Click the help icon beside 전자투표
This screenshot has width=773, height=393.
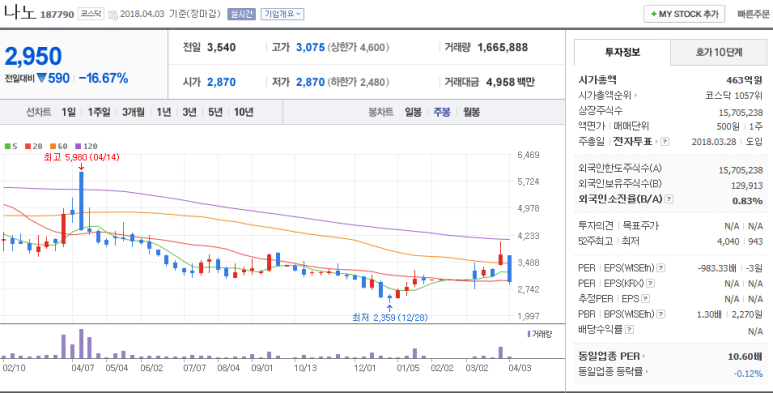665,142
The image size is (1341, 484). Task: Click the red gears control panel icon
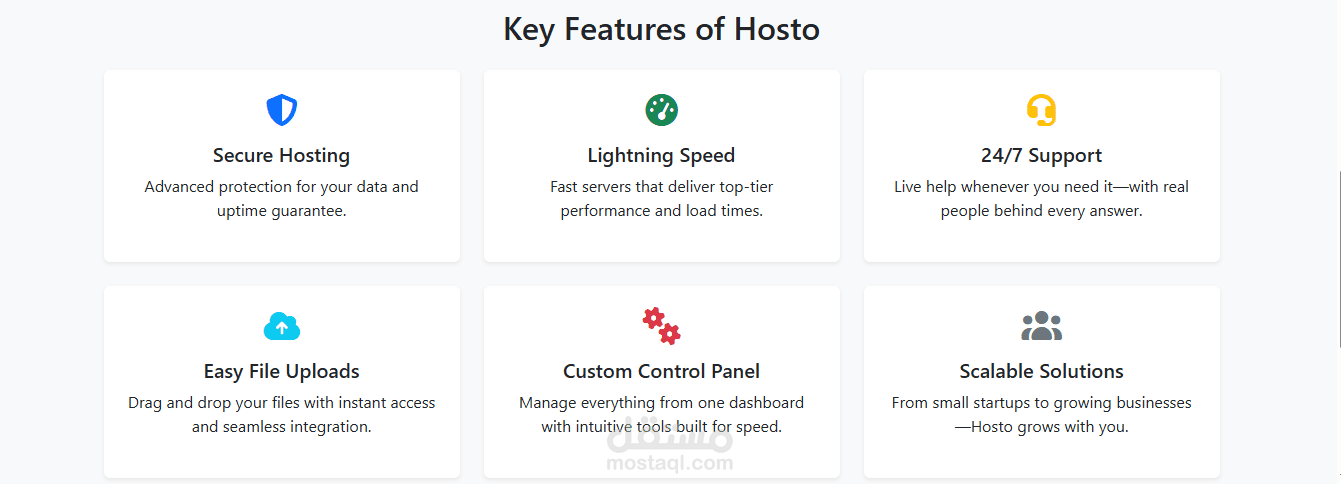(x=662, y=326)
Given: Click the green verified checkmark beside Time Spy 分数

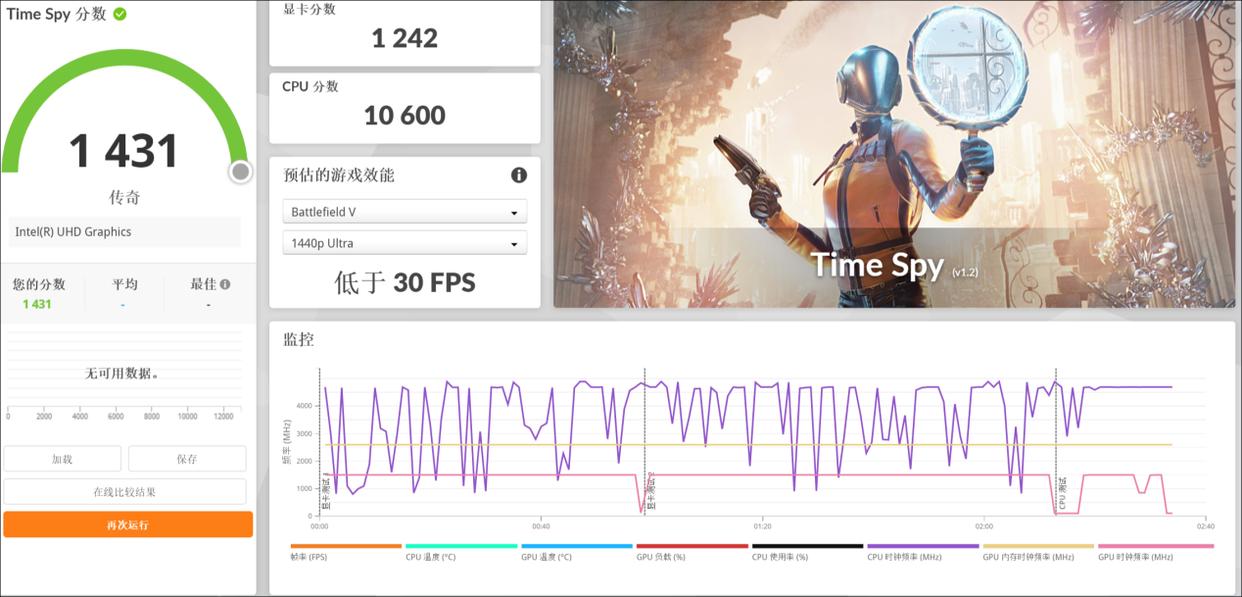Looking at the screenshot, I should tap(120, 15).
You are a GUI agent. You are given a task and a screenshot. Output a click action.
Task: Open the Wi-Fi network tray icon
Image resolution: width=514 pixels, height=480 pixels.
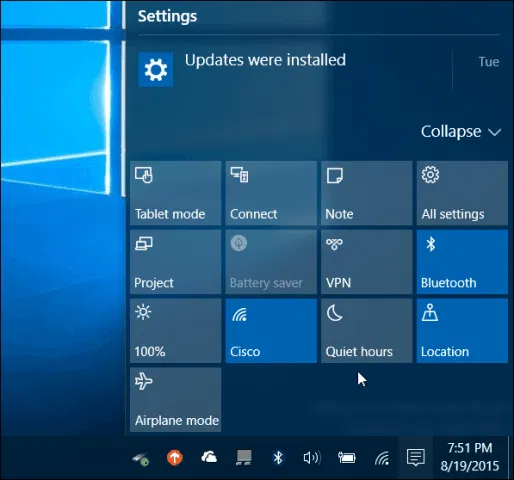tap(382, 458)
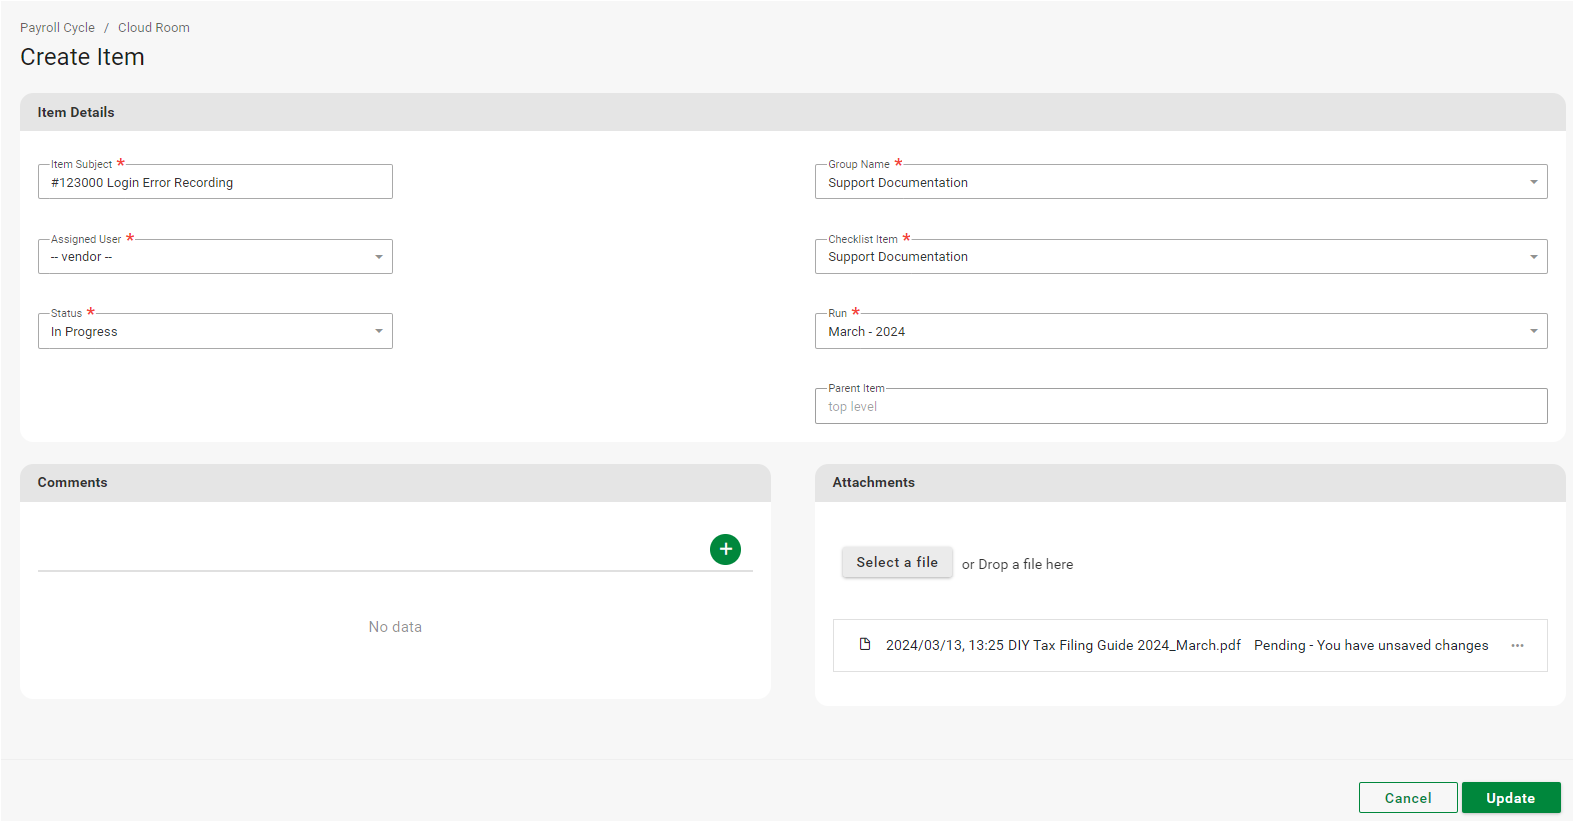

* _Task details_
Exactly as written, give again every line from the one containing "Task: Open the Wi-Fi network tray icon" through the last line of the material, both included, with the pictures left out.

* _Result of the task_
Task: Open the Wi-Fi network tray icon
Image resolution: width=514 pixels, height=480 pixels.
tap(382, 458)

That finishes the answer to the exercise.